---------- TEXTO FUENTE
El valor de una bandera

Corría el año 1978 cuando a un amigo mío de 15 años le partieron la cara en el metro de Madrid por lucir una insignia de la bandera de España prendida en su cazadora. Al grito de «a por el fascista», un grupo de jóvenes la emprendieron a golpes con él y le arrancaron de cuajo la insignia rompiendo la cazadora.

Treinta años después –noviembre de 2008– llevaba en mi coche a mis padres para asistir a la celebración de una misa funeral en el Valle de los Caídos. Un agente de la Guardia civil me dio el alto, me pidió que abriese el maletero y me preguntó si llevaba banderas en el coche. Tras registrar el vehículo –en el que no había bandera alguna– el agente me espetó: «Quítese el pin». No entendía a qué se refería pero me aclaró que se refería a la pequeña insignia que llevaba en la solapa, una pequeña bandera nacional, sin escudo alguno, la misma que el agente llevaba cosida en la manga de su uniforme.

Tras preguntarle la razón de su orden, me dijo que lo prohibía la Ley de Memoria Histórica. Le advertí que la bandera de España no era un símbolo político y que por tanto esa ley no podía prohibir llevarla y que si así fuera, tampoco ellos podrían llevarla en la manga del uniforme. El agente miró con gesto interrogante a un superior que se encontraba al lado vestido de paisano quien, taxativamente y con formas muy poco educadas dijo que o me quitaba la insignia o no entraba. Seguí negándome, pero teniendo en cuenta la edad de mi padre y sus padecimientos coronarios, y la indignación de mi madre que salió a recriminar a los miembros de la Benemérita su actitud insólita y a todas luces ilegal y abusiva, decidí quitarme la insignia que llevaba, no sin antes decirle a la cara a todos los agentes y oficiales que tenía delante que debería caérseles la cara de vergüenza de hacerme quitar la bandera de España, cuando tantos otros la queman y la pisotean. Por toda respuesta me dijeron: «Cumplimos órdenes». Unas órdenes que, días después, supe que procedían de la vicepresidenta del Gobierno, Fernández de la Vega, para que no dejasen pasar ni una sola bandera de España al recinto del Valle de los Caídos.

El pasado viernes día 8 de diciembre a Víctor Laínez le rompieron la cabeza tras llamarle «fascista» por llevar unos tirantes con la bandera nacional. La noticia habría pasado de puntillas en los medios nacionales si no hubiera sido por la fuerza de las redes sociales. Tardó tres días en saltar a los medios nacionales cuando ya era un clamor en foros y redes.
--------------------
---------- FILAS ALMACENADAS
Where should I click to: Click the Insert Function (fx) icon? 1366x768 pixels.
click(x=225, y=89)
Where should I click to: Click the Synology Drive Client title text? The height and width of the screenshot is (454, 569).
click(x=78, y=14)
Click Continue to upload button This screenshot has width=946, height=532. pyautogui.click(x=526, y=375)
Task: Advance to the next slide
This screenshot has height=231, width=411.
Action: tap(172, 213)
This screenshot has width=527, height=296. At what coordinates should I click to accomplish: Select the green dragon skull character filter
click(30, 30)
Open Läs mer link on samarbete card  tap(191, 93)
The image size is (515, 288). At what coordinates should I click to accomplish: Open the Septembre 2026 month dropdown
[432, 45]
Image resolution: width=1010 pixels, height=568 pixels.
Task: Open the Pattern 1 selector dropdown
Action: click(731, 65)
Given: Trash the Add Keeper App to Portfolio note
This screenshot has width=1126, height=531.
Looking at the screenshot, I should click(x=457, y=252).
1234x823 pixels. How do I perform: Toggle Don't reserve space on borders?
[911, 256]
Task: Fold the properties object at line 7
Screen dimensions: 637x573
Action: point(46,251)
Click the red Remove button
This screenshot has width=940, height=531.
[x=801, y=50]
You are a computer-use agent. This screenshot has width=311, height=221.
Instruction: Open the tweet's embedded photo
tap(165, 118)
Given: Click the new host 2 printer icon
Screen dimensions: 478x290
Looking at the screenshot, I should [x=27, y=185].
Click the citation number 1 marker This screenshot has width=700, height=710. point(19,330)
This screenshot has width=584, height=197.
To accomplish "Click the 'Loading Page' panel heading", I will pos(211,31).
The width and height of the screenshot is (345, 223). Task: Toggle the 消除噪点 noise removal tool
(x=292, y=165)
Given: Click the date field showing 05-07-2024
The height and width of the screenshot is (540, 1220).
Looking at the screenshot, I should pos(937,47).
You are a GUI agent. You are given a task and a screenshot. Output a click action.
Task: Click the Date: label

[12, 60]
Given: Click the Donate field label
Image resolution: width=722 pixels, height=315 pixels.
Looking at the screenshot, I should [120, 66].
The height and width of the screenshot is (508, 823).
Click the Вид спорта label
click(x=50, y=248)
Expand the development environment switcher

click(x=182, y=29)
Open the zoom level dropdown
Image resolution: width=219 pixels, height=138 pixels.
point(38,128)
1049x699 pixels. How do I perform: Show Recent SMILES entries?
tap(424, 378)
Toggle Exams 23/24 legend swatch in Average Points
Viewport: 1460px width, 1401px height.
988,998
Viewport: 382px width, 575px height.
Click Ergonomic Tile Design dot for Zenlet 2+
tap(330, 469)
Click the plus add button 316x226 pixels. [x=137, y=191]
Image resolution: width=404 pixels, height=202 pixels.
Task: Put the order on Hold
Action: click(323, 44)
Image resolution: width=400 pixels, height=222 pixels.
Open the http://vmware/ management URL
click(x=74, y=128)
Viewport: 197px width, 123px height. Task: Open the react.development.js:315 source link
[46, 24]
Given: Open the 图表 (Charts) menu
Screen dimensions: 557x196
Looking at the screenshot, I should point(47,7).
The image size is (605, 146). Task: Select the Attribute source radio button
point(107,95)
--------------------
LISTA DE TAREAS ▸
a. Responda a lo siguiente según el texto sobre la bandera:
(i) ¿En qué año se produjo la agresión en el metro de Madrid?
(ii) ¿Qué ley citó el agente de la Guardia Civil para prohibir la insignia?
(iii) ¿Qué prenda con la bandera nacional llevaba Víctor Laínez?
b. Transcriba del texto sobre la bandera el tramo que va desde "El valor de" hasta "rompiendo la cazadora.".
c. Prolongue el texto sobre la bandera a partir del punto en que termina.

LAS RESPUESTAS ▸
a.
(i) En 1978.
(ii) La Ley de Memoria Histórica.
(iii) Unos tirantes.

b.
El valor de una bandera

Corría el año 1978 cuando a un amigo mío de 15 años le partieron la cara en el metro de Madrid por lucir una insignia de la bandera de España prendida en su cazadora. Al grito de «a por el fascista», un grupo de jóvenes la emprendieron a golpes con él y le arrancaron de cuajo la insignia rompiendo la cazadora.

c.
Cabe preguntarse qué responsabilidad tienen en este brutal asesinato quienes desde el mundo de la izquierda cerril impulsaron hace diez años, bajo las órdenes de Zapatero, un proceso de odio retrospectivo destinado a condenar a la media España que se batió el cobre con otra media hace 80 años. Qué responsabilidad tienen los que desde el ámbito de la izquierda impulsan leyes de «memoria democrática» fomentando una moral cainita que divide a los españoles en hijos de fascistas e hijos de demócratas; qué culpa cabe atribuir a quienes hasta hace poco llamaban a cazar fachas desde un púlpito universitario, no cejan en utilizar el término fascista para descalificar a sus oponentes y protegen y apoyan a elementos antifascistas como el que le ha reventado la cabeza a Víctor Laínez; a quienes enarbolan las banderas tricolores en sus carteles y manifestaciones, fomentando el odio a la bandera rojigualda como símbolo de la opresión y la caverna.

A Víctor Laínez lo han matado por llevar con orgullo la bandera de todos los españoles que algunos se empeñan en ofender y mancillar impunemente. Y en un medio de comunicación como La Sexta han querido escupir sobre su cadáver deslizando su supuesta condición de simpatizante de la Falange, arrojando sombras sobre la víctima a modo de justificación o atenuante de su salvaje asesinato. Al escucharlo, me vino a la memoria la aterradora y célebre fotografía de 1936 en la que aparecía un cadáver tendido en la calle con el letrero «por fascista» y recordé la repugnante estrategia de los etarras de acusar a sus víctimas con mentiras para justificar el tiro en la nuca y señalar a sus familiares.

Lo que ha pasado en Zaragoza no es un episodio aislado de violencia, sino el resultado de un proceso de hispanofobia urdido por los discípulos aventajados de Rodríguez Zapatero que reivindican y quieren resucitar la España tenebrosa de las checas del Frente Popular convirtiendo el mero hecho de portar la bandera nacional, en una actividad de riesgo, por la que te pueden señalar por fascista y pueden arrancarte la vida.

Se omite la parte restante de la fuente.